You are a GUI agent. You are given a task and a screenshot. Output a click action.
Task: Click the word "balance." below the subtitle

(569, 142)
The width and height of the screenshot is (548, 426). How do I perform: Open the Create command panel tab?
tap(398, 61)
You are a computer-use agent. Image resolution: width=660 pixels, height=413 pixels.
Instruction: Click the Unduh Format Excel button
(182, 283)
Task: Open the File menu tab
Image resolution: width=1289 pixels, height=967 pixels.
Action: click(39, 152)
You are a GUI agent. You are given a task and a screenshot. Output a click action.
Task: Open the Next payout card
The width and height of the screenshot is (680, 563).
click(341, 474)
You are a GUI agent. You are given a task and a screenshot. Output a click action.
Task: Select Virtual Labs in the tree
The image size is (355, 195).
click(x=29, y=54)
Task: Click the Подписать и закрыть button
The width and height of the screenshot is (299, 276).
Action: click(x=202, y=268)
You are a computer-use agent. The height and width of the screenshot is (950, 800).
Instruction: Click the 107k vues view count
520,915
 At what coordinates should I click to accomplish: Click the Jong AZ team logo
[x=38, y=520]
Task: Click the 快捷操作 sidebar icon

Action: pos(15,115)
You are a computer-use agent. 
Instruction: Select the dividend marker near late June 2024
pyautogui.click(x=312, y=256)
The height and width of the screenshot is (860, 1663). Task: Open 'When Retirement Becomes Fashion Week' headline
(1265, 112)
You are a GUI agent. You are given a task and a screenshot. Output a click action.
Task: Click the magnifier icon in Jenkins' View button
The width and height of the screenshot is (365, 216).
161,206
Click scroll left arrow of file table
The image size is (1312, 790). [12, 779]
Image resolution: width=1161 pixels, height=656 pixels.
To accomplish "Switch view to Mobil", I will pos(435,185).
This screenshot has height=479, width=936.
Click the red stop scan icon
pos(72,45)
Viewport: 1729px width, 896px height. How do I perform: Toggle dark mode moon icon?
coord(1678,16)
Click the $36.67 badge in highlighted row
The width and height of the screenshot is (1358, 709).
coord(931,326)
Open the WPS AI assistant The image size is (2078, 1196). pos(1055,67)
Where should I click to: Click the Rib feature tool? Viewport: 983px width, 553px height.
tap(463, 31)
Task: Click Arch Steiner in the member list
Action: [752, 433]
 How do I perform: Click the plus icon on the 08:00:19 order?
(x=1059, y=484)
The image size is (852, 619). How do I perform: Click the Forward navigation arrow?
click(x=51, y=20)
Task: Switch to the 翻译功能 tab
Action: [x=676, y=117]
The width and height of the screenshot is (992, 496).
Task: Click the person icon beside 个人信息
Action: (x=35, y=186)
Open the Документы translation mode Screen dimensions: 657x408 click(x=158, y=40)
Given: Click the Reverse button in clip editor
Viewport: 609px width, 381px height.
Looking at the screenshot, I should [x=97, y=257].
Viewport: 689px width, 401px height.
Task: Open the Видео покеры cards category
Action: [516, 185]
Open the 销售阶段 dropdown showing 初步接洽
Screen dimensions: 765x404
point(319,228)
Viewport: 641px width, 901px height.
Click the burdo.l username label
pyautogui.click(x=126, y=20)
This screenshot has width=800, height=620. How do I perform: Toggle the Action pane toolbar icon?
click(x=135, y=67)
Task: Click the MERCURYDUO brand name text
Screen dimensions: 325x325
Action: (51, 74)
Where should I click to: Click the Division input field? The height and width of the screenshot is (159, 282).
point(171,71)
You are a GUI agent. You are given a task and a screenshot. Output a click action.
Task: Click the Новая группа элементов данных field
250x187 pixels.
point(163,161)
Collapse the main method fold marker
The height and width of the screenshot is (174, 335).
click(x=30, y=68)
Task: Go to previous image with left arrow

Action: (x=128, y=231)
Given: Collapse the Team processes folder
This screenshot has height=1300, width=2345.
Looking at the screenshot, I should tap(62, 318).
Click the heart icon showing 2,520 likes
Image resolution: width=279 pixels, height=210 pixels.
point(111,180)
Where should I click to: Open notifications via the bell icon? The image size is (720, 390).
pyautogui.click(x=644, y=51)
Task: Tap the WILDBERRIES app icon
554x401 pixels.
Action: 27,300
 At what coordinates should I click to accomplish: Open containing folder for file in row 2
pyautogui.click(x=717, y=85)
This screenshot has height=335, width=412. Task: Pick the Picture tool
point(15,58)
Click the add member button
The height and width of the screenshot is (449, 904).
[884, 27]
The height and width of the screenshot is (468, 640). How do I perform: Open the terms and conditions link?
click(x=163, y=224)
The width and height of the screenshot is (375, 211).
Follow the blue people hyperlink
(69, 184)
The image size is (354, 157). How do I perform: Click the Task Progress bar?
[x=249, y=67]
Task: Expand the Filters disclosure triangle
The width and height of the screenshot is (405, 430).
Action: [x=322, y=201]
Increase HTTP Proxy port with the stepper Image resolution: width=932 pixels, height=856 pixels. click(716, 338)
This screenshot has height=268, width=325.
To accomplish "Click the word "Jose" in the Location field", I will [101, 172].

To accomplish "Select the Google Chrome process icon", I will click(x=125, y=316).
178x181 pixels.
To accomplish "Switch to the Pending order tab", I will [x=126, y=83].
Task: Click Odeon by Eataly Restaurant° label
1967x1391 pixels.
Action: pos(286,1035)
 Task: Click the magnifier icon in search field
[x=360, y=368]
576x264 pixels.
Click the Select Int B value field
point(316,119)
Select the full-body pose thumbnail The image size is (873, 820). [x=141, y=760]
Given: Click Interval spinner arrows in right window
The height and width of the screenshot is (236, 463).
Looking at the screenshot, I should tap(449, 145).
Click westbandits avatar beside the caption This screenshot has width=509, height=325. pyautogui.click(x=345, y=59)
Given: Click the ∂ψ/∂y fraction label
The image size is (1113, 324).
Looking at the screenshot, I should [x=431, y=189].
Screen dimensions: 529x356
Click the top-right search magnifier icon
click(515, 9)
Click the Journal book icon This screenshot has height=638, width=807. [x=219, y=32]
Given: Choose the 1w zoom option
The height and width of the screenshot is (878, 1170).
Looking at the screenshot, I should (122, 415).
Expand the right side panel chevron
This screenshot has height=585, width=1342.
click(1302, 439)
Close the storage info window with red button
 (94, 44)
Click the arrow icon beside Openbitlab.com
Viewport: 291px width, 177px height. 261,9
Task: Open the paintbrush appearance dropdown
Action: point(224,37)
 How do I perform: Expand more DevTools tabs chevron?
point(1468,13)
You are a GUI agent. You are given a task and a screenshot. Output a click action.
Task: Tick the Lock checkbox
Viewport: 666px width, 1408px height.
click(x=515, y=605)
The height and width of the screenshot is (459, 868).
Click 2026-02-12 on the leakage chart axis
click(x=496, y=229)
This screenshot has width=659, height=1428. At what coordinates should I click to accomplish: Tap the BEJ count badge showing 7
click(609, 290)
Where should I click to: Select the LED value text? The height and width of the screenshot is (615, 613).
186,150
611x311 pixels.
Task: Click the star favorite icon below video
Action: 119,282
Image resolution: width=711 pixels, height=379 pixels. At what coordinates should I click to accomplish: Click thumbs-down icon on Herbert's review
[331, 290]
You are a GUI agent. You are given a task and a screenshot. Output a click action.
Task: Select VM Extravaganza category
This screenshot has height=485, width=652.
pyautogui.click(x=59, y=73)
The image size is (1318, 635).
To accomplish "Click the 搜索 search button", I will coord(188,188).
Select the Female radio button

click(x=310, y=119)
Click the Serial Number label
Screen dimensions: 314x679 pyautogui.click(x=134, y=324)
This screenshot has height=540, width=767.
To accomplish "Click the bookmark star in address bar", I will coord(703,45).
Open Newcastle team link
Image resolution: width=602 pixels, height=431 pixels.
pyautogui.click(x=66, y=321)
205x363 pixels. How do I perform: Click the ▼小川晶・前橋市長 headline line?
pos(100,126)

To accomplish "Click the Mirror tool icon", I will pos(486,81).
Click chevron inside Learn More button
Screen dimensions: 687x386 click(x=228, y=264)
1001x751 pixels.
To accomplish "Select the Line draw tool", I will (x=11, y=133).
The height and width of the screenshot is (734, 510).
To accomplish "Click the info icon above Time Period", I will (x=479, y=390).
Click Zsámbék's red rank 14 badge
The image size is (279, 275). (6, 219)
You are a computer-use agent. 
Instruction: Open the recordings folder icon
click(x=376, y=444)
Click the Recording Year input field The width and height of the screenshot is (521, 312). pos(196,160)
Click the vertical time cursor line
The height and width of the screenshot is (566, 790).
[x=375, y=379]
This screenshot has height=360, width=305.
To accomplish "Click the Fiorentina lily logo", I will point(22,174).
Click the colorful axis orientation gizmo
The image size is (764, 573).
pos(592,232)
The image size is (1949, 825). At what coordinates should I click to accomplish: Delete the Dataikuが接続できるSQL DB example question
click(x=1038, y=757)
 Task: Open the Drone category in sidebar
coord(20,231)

» **Task instructions**
List the lines starting at the one containing "How do I perform: Click the plus" and ending at the one containing "Action: (x=35, y=186)" as a numbered list, omitting blank lines.

» **Complete output**
1.  How do I perform: Click the plus icon on the 08:00:19 order?
2. (x=1059, y=484)
3. The image size is (852, 619). How do I perform: Click the Forward navigation arrow?
4. click(x=51, y=20)
5. Task: Switch to the 翻译功能 tab
6. Action: [x=676, y=117]
7. The width and height of the screenshot is (992, 496).
8. Task: Click the person icon beside 个人信息
9. Action: (x=35, y=186)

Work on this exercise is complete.